--- SET PROBLEM ---
Return the items word for word, starting with the line that contains "Click winning number ball 9" and going on through the last line of the items.

--- SOURCE DATA ---
------

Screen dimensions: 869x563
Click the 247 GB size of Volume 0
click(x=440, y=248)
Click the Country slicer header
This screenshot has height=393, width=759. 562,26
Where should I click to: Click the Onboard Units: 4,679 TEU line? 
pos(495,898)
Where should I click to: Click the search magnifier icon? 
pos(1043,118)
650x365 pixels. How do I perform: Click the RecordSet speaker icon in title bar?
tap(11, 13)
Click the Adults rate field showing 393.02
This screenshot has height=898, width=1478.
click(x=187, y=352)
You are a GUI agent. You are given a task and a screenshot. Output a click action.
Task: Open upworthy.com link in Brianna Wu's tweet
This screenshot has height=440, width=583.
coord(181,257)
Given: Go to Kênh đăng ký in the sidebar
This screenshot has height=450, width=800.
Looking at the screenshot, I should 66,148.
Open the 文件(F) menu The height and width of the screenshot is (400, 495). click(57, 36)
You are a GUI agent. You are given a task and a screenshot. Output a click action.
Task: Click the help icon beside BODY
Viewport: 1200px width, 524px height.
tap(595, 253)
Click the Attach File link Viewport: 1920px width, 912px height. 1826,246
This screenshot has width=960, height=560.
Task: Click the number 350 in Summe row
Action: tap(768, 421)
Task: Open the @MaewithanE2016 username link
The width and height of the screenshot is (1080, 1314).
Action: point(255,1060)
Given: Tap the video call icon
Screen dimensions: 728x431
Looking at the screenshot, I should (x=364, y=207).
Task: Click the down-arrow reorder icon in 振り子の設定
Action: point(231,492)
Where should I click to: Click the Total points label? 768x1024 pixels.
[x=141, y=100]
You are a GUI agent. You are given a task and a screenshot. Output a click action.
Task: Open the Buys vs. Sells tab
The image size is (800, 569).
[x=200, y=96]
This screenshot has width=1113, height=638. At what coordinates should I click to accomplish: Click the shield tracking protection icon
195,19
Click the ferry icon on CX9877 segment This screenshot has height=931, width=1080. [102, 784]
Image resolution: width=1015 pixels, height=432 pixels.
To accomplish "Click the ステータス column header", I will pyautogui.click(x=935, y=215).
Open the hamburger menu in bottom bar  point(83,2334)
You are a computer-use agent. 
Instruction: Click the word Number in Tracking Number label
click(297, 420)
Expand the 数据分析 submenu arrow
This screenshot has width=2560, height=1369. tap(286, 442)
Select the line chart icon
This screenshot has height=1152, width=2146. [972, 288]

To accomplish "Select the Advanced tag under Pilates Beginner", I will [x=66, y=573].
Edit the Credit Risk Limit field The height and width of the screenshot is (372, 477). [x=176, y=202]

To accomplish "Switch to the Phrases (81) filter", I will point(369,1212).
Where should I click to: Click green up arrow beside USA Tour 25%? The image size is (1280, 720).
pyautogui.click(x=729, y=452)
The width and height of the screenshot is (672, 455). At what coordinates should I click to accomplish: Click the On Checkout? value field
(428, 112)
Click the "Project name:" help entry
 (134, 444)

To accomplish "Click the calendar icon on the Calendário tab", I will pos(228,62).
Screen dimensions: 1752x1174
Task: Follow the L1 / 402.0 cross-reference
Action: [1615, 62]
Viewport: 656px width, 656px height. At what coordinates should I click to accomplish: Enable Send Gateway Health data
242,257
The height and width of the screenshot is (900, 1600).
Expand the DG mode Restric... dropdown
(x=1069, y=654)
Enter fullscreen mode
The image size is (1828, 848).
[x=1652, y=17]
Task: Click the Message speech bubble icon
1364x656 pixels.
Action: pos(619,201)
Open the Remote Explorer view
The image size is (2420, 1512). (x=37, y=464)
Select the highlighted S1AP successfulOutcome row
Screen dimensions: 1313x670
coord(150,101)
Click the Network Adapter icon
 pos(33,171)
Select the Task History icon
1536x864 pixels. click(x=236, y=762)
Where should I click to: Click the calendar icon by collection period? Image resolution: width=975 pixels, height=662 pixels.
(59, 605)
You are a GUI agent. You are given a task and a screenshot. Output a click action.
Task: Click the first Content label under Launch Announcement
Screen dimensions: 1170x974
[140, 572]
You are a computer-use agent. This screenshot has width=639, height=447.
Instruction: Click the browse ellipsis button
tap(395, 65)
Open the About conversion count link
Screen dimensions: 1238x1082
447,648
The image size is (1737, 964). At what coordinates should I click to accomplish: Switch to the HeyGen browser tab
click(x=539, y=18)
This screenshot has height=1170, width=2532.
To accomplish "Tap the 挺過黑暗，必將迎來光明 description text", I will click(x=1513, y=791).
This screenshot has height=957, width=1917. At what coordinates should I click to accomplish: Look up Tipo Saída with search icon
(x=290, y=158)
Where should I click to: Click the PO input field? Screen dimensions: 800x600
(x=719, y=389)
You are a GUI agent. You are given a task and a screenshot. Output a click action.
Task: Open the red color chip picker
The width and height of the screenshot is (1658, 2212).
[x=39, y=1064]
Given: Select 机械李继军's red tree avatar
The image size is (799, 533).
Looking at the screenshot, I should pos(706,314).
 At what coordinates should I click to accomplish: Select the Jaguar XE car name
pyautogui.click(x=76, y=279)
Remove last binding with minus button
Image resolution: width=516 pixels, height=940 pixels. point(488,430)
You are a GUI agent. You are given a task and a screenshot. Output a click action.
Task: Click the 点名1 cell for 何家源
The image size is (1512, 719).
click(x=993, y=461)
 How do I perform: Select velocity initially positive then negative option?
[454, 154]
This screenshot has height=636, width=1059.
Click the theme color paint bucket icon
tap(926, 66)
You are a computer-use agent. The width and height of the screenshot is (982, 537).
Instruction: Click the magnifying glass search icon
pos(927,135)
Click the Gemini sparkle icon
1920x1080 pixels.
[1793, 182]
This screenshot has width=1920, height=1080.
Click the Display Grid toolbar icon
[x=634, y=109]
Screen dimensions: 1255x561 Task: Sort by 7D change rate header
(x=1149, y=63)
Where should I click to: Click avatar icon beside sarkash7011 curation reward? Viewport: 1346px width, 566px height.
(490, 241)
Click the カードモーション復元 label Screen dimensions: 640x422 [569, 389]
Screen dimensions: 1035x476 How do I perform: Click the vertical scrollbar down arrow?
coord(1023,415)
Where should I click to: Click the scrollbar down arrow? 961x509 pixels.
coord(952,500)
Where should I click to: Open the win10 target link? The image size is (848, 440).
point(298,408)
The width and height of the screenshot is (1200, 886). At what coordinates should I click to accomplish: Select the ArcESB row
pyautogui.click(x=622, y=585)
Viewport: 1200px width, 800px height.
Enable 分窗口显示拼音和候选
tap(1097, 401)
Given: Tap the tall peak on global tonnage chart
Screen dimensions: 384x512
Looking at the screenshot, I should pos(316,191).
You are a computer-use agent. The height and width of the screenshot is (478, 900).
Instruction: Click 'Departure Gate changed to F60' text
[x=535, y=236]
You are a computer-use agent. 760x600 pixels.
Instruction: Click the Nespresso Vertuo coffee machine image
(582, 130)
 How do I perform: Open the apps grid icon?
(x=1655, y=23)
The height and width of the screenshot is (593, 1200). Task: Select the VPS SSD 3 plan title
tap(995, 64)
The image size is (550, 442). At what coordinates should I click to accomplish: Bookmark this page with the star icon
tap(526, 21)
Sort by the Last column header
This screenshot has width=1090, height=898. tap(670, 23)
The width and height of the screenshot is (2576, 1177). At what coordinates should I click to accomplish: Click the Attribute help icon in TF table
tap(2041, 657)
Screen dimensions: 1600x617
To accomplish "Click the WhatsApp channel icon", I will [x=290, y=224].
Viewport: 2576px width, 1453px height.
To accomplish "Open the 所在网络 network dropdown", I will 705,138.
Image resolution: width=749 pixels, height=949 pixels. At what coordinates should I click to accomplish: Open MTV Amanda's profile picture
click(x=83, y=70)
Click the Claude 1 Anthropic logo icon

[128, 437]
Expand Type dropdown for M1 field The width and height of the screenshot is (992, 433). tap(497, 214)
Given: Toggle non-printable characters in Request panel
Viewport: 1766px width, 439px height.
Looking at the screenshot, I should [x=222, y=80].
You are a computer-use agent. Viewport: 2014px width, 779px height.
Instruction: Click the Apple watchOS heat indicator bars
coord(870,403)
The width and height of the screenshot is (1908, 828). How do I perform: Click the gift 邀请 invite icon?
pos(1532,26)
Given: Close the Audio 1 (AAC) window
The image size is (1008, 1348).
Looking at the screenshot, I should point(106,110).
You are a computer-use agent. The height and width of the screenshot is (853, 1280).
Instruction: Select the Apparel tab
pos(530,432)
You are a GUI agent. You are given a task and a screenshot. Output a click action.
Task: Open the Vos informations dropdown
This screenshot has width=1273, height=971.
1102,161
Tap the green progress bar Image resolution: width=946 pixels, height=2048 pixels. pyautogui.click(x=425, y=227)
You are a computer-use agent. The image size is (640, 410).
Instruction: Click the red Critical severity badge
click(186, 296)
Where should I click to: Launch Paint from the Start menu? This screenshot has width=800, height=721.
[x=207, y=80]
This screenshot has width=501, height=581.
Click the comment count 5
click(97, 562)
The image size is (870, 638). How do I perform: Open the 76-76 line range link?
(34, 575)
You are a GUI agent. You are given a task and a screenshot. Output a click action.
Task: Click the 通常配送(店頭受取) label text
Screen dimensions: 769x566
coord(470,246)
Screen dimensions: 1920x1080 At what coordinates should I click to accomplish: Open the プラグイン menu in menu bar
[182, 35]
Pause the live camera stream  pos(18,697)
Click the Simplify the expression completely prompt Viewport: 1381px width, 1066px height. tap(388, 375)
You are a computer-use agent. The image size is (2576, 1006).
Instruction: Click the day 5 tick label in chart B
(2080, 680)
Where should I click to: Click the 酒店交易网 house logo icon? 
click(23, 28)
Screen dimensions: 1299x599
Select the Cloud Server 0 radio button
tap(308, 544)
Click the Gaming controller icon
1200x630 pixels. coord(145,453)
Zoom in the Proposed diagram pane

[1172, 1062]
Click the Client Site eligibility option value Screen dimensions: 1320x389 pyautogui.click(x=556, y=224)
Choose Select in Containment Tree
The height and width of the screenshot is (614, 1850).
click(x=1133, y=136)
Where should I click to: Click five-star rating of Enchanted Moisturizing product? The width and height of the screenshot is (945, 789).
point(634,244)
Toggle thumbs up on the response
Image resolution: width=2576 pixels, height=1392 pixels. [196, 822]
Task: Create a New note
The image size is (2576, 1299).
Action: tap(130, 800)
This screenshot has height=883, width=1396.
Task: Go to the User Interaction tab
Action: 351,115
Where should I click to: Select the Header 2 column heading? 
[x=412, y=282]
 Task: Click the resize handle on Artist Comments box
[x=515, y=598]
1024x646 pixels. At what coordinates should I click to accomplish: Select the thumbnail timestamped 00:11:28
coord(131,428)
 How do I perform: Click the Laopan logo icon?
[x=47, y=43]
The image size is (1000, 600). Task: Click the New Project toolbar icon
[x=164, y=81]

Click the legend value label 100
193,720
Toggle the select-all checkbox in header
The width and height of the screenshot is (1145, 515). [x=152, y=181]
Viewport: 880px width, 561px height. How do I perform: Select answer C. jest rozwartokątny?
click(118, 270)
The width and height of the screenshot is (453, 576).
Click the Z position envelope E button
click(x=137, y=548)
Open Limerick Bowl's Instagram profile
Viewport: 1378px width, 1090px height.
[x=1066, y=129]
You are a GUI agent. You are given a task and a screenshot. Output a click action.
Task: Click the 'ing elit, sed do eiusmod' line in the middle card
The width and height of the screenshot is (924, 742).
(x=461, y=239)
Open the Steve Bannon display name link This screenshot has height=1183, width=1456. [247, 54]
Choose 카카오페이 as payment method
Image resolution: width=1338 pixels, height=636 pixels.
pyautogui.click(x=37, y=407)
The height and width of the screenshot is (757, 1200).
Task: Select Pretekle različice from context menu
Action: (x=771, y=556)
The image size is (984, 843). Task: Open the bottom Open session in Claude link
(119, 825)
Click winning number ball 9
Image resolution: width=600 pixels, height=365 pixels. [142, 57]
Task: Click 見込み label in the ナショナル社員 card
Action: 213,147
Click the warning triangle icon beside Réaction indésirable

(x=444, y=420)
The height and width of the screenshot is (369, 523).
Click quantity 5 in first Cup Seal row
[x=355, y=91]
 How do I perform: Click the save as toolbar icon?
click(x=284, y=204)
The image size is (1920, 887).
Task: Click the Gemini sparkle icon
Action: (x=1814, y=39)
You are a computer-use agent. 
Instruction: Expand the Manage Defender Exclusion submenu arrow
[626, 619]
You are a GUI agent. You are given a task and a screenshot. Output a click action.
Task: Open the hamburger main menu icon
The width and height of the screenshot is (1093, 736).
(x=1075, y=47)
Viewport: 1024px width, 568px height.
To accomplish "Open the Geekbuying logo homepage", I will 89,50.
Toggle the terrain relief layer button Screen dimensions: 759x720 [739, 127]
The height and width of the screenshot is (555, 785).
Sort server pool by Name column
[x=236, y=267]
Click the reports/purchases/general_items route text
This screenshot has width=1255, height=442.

------

--- OUTPUT BELOW ---
Click winning number ball 9
Image resolution: width=600 pixels, height=365 pixels. [142, 57]
Task: Click 見込み label in the ナショナル社員 card
Action: 213,147
Click the warning triangle icon beside Réaction indésirable

(x=444, y=420)
The height and width of the screenshot is (369, 523).
Click quantity 5 in first Cup Seal row
[x=355, y=91]
 How do I perform: Click the save as toolbar icon?
click(x=284, y=204)
The image size is (1920, 887).
Task: Click the Gemini sparkle icon
Action: (x=1814, y=39)
You are a computer-use agent. 
Instruction: Expand the Manage Defender Exclusion submenu arrow
[626, 619]
You are a GUI agent. You are given a task and a screenshot. Output a click action.
Task: Open the hamburger main menu icon
The width and height of the screenshot is (1093, 736).
(x=1075, y=47)
Viewport: 1024px width, 568px height.
To accomplish "Open the Geekbuying logo homepage", I will 89,50.
Toggle the terrain relief layer button Screen dimensions: 759x720 [739, 127]
The height and width of the screenshot is (555, 785).
Sort server pool by Name column
[x=236, y=267]
Click the reports/purchases/general_items route text
This screenshot has width=1255, height=442.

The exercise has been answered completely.